◆ What to produce
Please turn the records below into a numbered list, starting with the line with "How do I perform: Check" and going on through the end of the records, with blank lines omitted. Leave the pictures out of your answer.

++++++++++++++++++++

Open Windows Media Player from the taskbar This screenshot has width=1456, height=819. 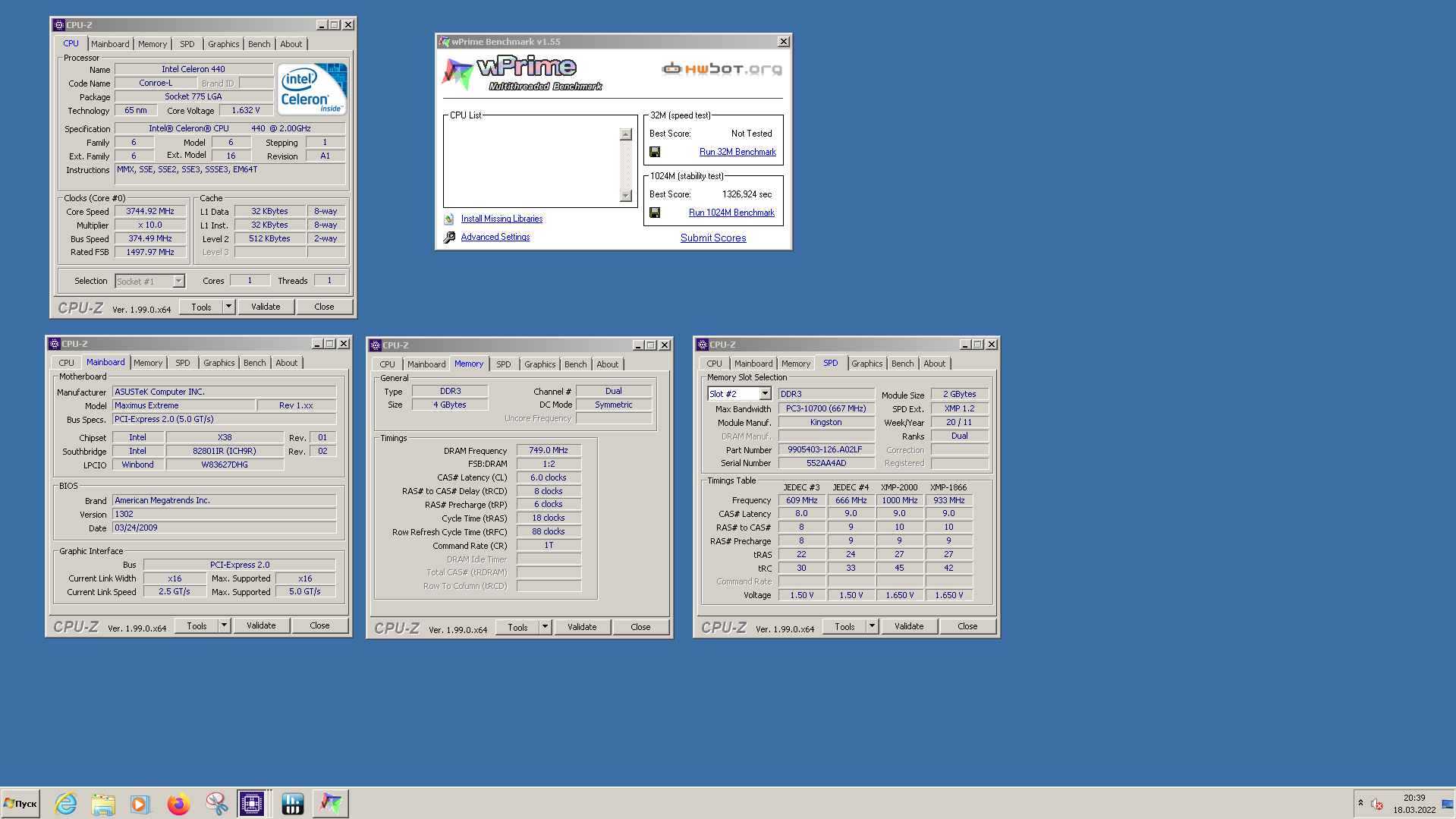click(140, 803)
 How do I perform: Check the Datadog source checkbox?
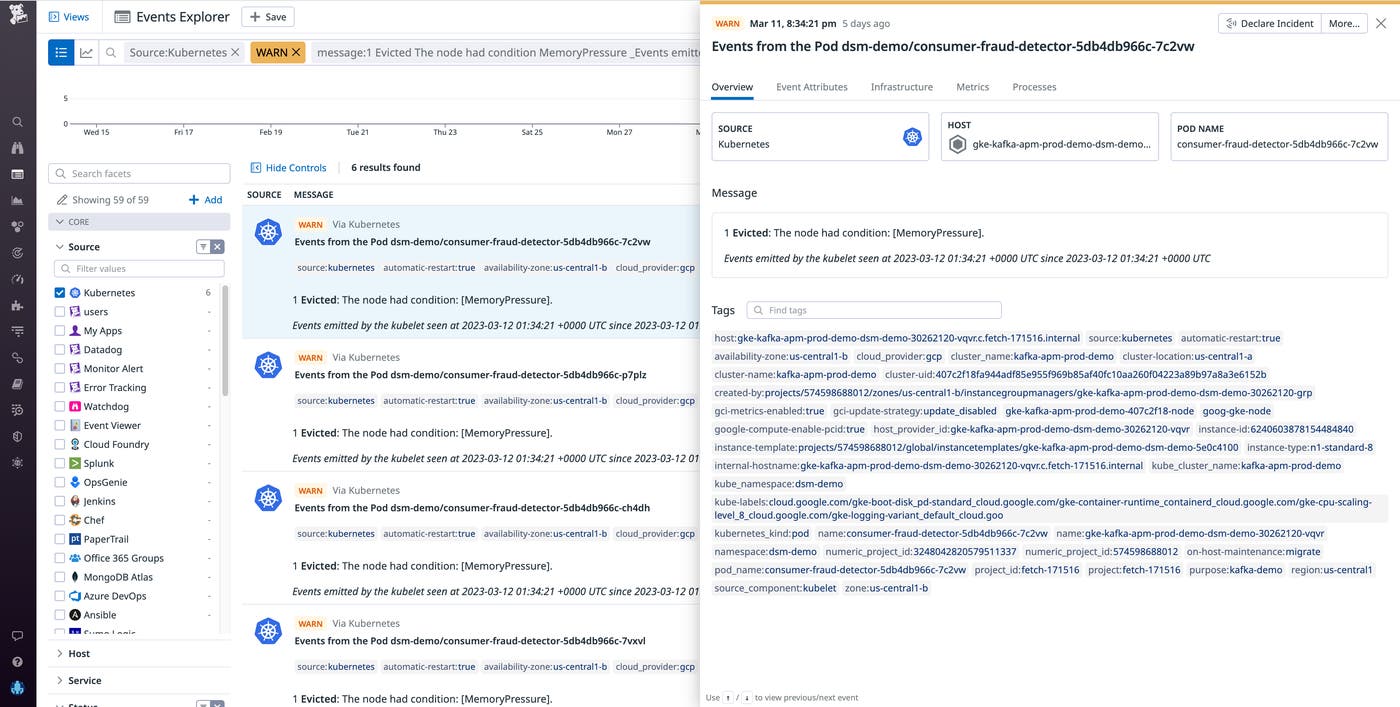pos(60,350)
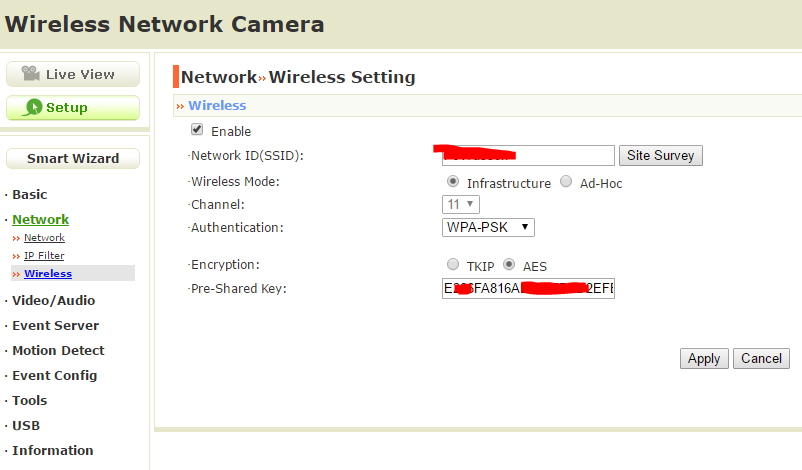Click the Network ID (SSID) field
802x470 pixels.
tap(528, 155)
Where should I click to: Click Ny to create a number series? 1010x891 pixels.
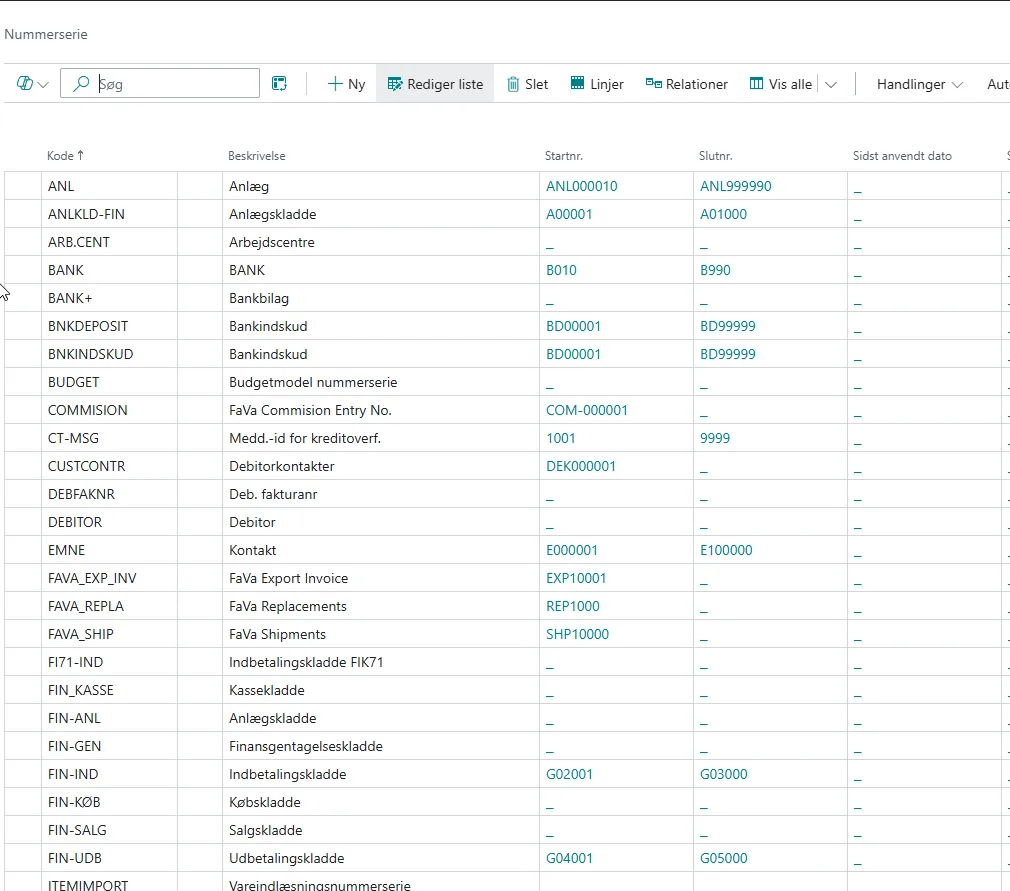click(346, 84)
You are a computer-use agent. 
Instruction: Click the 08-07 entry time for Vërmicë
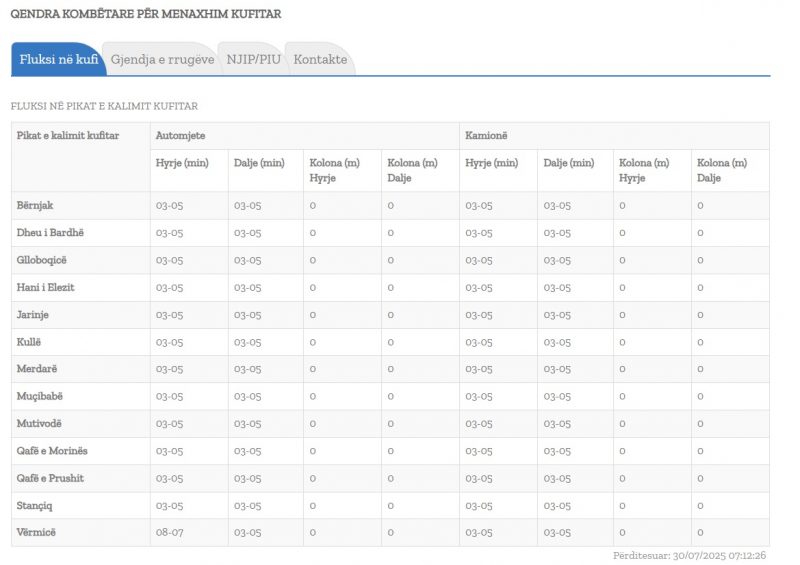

++++++++++++++++++++

◆ Correct result
1.  How do I perform: Check the Datadog source checkbox?
2. pos(60,350)
3. Click the Network ID (SSID) field
4. 802x470 pixels.
5. tap(528, 155)
6. Where should I click to: Click Ny to create a number series? 1010x891 pixels.
7. click(346, 84)
8. You are a computer-use agent. 
9. Instruction: Click the 08-07 entry time for Vërmicë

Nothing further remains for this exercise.